Stored records
--- START ---

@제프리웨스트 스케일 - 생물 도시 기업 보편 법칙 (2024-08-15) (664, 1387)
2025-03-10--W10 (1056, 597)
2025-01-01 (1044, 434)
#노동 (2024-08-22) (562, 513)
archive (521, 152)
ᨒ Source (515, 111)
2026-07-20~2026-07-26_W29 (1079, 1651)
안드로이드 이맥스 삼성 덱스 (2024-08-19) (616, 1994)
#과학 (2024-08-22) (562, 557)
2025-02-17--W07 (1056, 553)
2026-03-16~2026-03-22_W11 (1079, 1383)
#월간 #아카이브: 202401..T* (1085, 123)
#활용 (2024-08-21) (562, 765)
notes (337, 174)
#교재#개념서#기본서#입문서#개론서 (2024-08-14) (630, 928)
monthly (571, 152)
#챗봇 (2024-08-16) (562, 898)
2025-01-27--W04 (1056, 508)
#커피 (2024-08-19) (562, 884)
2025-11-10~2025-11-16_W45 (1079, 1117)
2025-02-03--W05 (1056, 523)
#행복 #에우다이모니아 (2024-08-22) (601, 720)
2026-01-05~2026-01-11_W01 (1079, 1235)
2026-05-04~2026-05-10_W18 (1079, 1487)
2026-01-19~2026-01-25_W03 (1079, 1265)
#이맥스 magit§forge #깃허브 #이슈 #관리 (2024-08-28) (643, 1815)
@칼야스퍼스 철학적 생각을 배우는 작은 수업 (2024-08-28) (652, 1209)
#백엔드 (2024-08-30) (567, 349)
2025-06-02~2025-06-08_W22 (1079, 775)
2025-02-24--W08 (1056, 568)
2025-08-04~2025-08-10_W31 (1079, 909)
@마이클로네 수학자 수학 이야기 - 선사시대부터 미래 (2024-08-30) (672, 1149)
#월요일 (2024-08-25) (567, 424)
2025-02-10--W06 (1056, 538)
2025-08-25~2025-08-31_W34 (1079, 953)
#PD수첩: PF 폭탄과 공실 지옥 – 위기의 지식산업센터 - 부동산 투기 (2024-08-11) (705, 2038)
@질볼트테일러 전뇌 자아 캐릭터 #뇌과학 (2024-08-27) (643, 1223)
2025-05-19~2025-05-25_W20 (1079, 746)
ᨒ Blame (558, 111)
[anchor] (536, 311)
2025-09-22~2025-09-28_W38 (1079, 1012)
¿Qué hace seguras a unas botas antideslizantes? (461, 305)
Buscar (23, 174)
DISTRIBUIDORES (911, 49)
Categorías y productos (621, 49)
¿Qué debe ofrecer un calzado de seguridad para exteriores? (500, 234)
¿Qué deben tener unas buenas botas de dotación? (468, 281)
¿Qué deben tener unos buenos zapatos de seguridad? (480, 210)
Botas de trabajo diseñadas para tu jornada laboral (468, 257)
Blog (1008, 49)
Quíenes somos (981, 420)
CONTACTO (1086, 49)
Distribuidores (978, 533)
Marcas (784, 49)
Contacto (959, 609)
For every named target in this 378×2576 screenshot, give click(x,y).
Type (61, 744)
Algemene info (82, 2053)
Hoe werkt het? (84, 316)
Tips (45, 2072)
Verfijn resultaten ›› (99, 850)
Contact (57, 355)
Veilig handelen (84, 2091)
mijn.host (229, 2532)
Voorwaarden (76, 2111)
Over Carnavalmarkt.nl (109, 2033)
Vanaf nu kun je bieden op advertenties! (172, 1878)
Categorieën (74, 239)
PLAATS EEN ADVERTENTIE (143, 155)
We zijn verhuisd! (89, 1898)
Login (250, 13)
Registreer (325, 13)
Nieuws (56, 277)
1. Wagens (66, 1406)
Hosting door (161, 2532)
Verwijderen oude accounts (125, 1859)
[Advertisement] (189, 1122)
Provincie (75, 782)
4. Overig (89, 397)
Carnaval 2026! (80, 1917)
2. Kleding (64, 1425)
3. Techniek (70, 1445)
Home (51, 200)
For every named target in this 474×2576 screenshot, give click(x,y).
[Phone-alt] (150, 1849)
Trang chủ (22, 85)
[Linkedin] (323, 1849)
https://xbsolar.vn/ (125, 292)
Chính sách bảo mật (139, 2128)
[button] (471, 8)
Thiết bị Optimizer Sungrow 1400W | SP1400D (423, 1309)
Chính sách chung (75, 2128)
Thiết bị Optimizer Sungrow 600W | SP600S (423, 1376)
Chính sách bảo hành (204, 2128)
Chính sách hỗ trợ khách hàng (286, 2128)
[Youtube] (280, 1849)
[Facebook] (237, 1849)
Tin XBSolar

--- END ---

### AIM OF THE TASK
Start with the line above that contains "#월요일 (2024-08-25) (567, 424)" and stop after the line that contains "Verfijn resultaten ›› (99, 850)". Output those lines exactly, and only those.

### OUTPUT FOR THIS TASK
#월요일 (2024-08-25) (567, 424)
2025-02-10--W06 (1056, 538)
2025-08-25~2025-08-31_W34 (1079, 953)
#PD수첩: PF 폭탄과 공실 지옥 – 위기의 지식산업센터 - 부동산 투기 (2024-08-11) (705, 2038)
@질볼트테일러 전뇌 자아 캐릭터 #뇌과학 (2024-08-27) (643, 1223)
2025-05-19~2025-05-25_W20 (1079, 746)
ᨒ Blame (558, 111)
[anchor] (536, 311)
2025-09-22~2025-09-28_W38 (1079, 1012)
¿Qué hace seguras a unas botas antideslizantes? (461, 305)
Buscar (23, 174)
DISTRIBUIDORES (911, 49)
Categorías y productos (621, 49)
¿Qué debe ofrecer un calzado de seguridad para exteriores? (500, 234)
¿Qué deben tener unas buenas botas de dotación? (468, 281)
¿Qué deben tener unos buenos zapatos de seguridad? (480, 210)
Botas de trabajo diseñadas para tu jornada laboral (468, 257)
Blog (1008, 49)
Quíenes somos (981, 420)
CONTACTO (1086, 49)
Distribuidores (978, 533)
Marcas (784, 49)
Contacto (959, 609)
For every named target in this 378×2576 screenshot, give click(x,y).
Type (61, 744)
Algemene info (82, 2053)
Hoe werkt het? (84, 316)
Tips (45, 2072)
Verfijn resultaten ›› (99, 850)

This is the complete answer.